Cinéma (
18 décembre 2008)
Le sel
de la mer
Annemarie Jacir filme le pays de ses origines avec un regard neuf, celui
d’une Palestinienne de l’extérieur. Entre road movie et pèlerinage.
Soraya,
petite fille de réfugiés palestiniens, est née et a grandi aux Etats-Unis.
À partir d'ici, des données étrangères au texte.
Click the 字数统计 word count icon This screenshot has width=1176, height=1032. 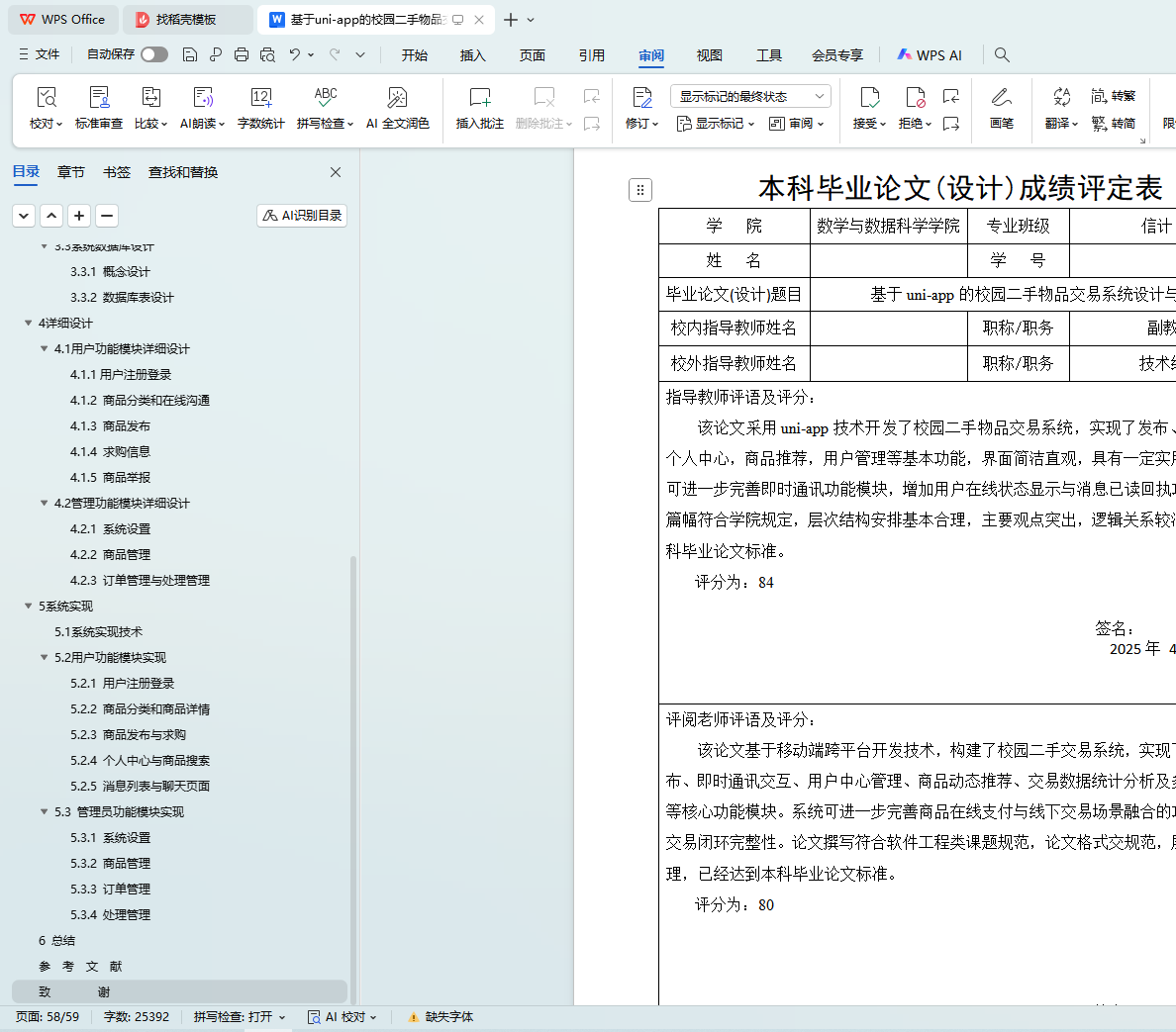coord(260,98)
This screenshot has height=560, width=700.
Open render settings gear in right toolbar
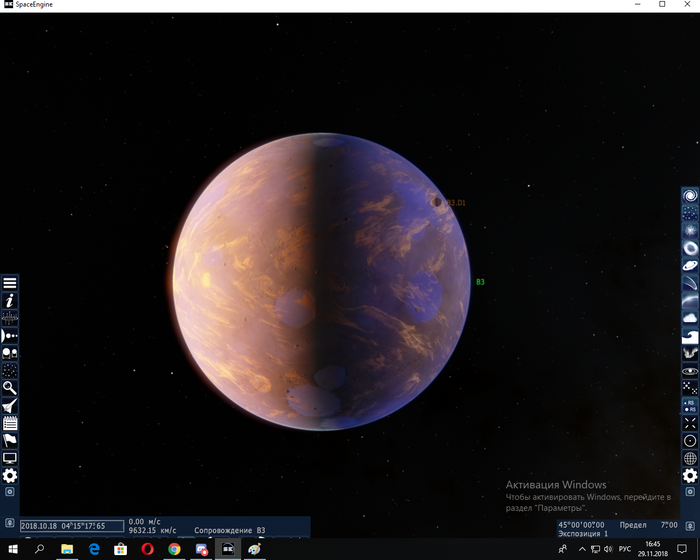pos(690,475)
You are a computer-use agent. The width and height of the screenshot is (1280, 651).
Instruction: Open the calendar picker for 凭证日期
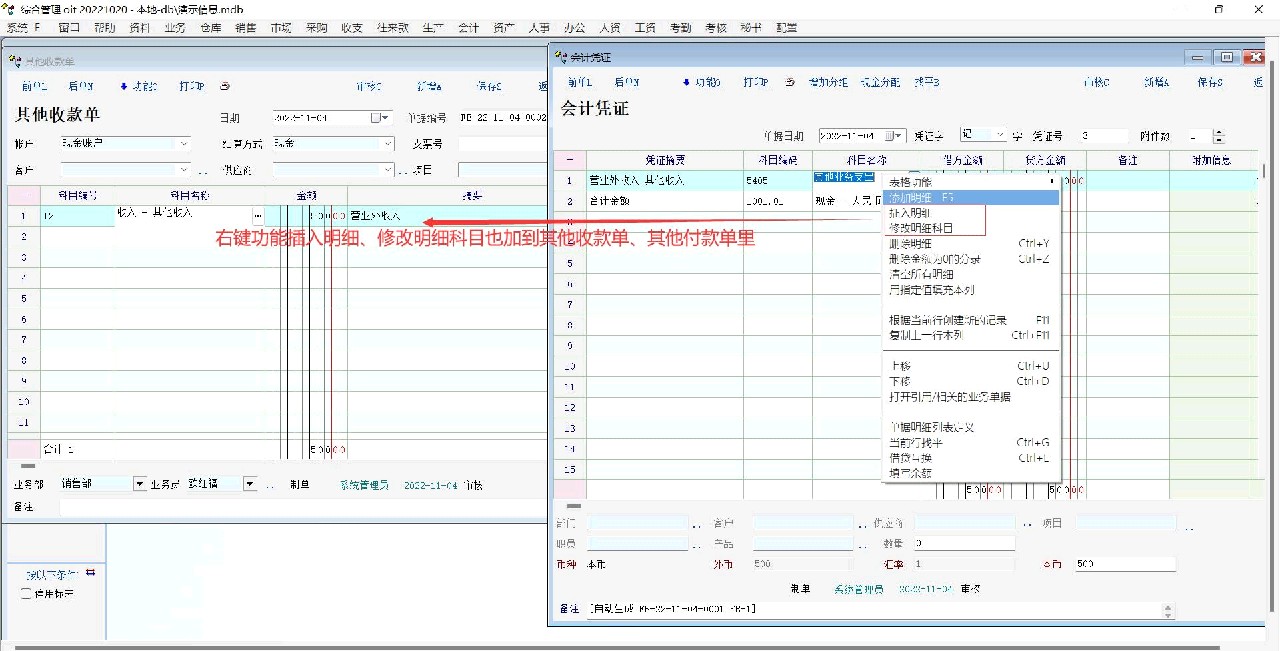[899, 135]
Lorsqu’elle débarque de son avion, à Jérusalem, protégée par son passeport
américain, c’est toute sa généalogie qui lui saute à la figure. Par trois
fois, elle devra répéter son histoire, et celle de sa famille: elle est née
à Brooklyn, ses parents sont nés au Liban, son grand-père à Jaffa. Les trois
étapes de sa vie: le pays, les camps, l’exil.
Il n’aura pas fallu plus
de cinq minutes à la réalisatrice Annemarie Jacir pour poser sont point de
vue, celui d’une palestinienne de l’extérieur, comme elle, qui ne connaît du
pays que ce qu’on lui a raconté mais qui décide d’exercer son propre droit
au retour.
Dans le film, Soraya
n’est pas là seulement “pour se rendre compte par elle-même”, comme elle l’a
expliqué à son comité d’accueil, mais pour récupérer l’argent que son
grand-père a laissé sur un compte à la banque avant de quitter Jaffa. Mais
la banque lui oppose un argument imparable: ce compte n’existe plus depuis
la “nakba”, la “catastrophe” en arabe: le déplacement de centaines de
milliers d’Arabes, en 48, lors de la création de l’Etat d’Israël. Alors elle
décide, avec son ami Emad, de braquer la banque pour récupérer cet argent,
et devient ainsi une criminelle. “Mais ils sont déjà criminalisés!”
s’indigne la réalisatrice Annemarie Jacir. “C’est illégal pour un
Palestinien d’aller à Jérusalem, c’est illégal de construire une maison,
illégal de faire tant de choses… des choses élémentaires. Alors eux, ils
prennent les choses en main, ils choisissent de devenirs des criminels, y
compris en passant illégalement en Israël.” Et le film de devenir une
sorte de road movie, entre les territoires occupés et Israël, les maisons
qui ont changé de propriétaire et les villages qui n’existent plus.
“Faire du cinéma,
écrire des poèmes, en Palestine, tout est politique car tout est interdit”,
dit encore la réalisatrice. “Saleh Bakri, l’acteur principal est
Palestinien, mais il a la nationalité israélienne. Il n’avait donc pas le
droit d’aller à Ramallah, où se déroule la première partie du film. Pendant
la seconde partie, qui se déroule dans la Palestine historique , il était en
situation régulière, mais c’est le reste de l’équipe, cisjordanienne, qui
n’était pas autorisé à nous suivre…”
“Le sel de la mer”, tout
premier long-métrage de Annemarie Jacir, est un cri de colère, intime et
politique. Il manque un peu de finesse et les dialogues sont parfois lourds,
mais la sincérité et l’urgence du message pallient ces quelques maladresses.
Linda
Léonard
“Le sel
de la mer”, de
Annemarie Jacir, avec Suheir Hammad, Saleh Bakri et Riyad Ideis. 109 min.